#### Passage cité:
Affiche pour le film chinois 'Trop fort, mon pays' dans un cinéma de Shanghai, le 9 mars 2018

« Vérification du vieil adage  » 

Déjà omniprésent dans les médias, l’homme fort de Pékin est désormais la star d’un documentaire patriotique, diffusé dans les salles de cinéma du pays que des millions de Chinois sont fortement encouragés à remplir…

 Le Parti communiste chinois (PCC) au pouvoir veut faire de ce film de propagande, appelé littéralement «Trop fort, mon pays» («Amazing China» selon la traduction en anglais), un énorme succès en salle.

Quitte à gonfler artificiellement le box-office : des entreprises et des administrations publiques offrent des tickets gratuits et organisent des séances groupées pour leurs employés — qui peuvent difficilement refuser l’offre de leur hiérarchie.

Et ça marche : le film, sur les écrans depuis le 2 mars, a déjà accumulé 269 millions de yuans (34 millions d’euros) de recettes. Un record pour un documentaire en Chine, selon des médias d’Etat.

Il vante, avec force belles images et musique grandiloquente, les grandes réussites chinoises en matière scientifique, industrielle, ou sociale. Dénominateur commun? Elles sont toutes présentées comme ayant été réalisées depuis l’arrivée au pouvoir de Xi Jinping fin 2012.

– ‘C’est notre devoir’ –

Celui-ci fait d’ailleurs de multiples apparitions pour proposer sa vision et articuler son message politique.

«On vient d’une entreprise publique de tabac. On est venus tous ensemble», explique une femme qui faisait partie de la centaine de spectateurs réunis dans un cinéma de Shanghai.

«C’est un film très patriotique et qui contient la doctrine de notre Parti. C’est notre devoir de le regarder», déclare-t-elle avec entrain.

La date de diffusion n’a pas été choisie au hasard. Elle intervient en pleine grand-messe politique annuelle à Pékin : la session du Parlement, étroitement contrôlé par le PCC au pouvoir.

#### Consigne écrite 1:
Recopiez le passage de l'article sur le documentaire chinois qui va de « Il vante, avec » jusqu'à « Jinping fin 2012. ».

#### Données affichées:
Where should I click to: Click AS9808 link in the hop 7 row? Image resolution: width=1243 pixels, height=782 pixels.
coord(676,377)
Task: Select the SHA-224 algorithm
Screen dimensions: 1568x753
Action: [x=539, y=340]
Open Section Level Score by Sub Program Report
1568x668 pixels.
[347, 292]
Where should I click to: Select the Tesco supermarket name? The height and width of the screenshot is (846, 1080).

#### Consigne écrite 2:
Repérez et recopiez chaque ligne des entrées où figure le mot « height ». Les majuscules et les minuscules comptent.

#### Réponse finale 1:
Il vante, avec force belles images et musique grandiloquente, les grandes réussites chinoises en matière scientifique, industrielle, ou sociale. Dénominateur commun? Elles sont toutes présentées comme ayant été réalisées depuis l’arrivée au pouvoir de Xi Jinping fin 2012.

#### Réponse finale 2:
Where should I click to: Click AS9808 link in the hop 7 row? Image resolution: width=1243 pixels, height=782 pixels.
Where should I click to: Select the Tesco supermarket name? The height and width of the screenshot is (846, 1080).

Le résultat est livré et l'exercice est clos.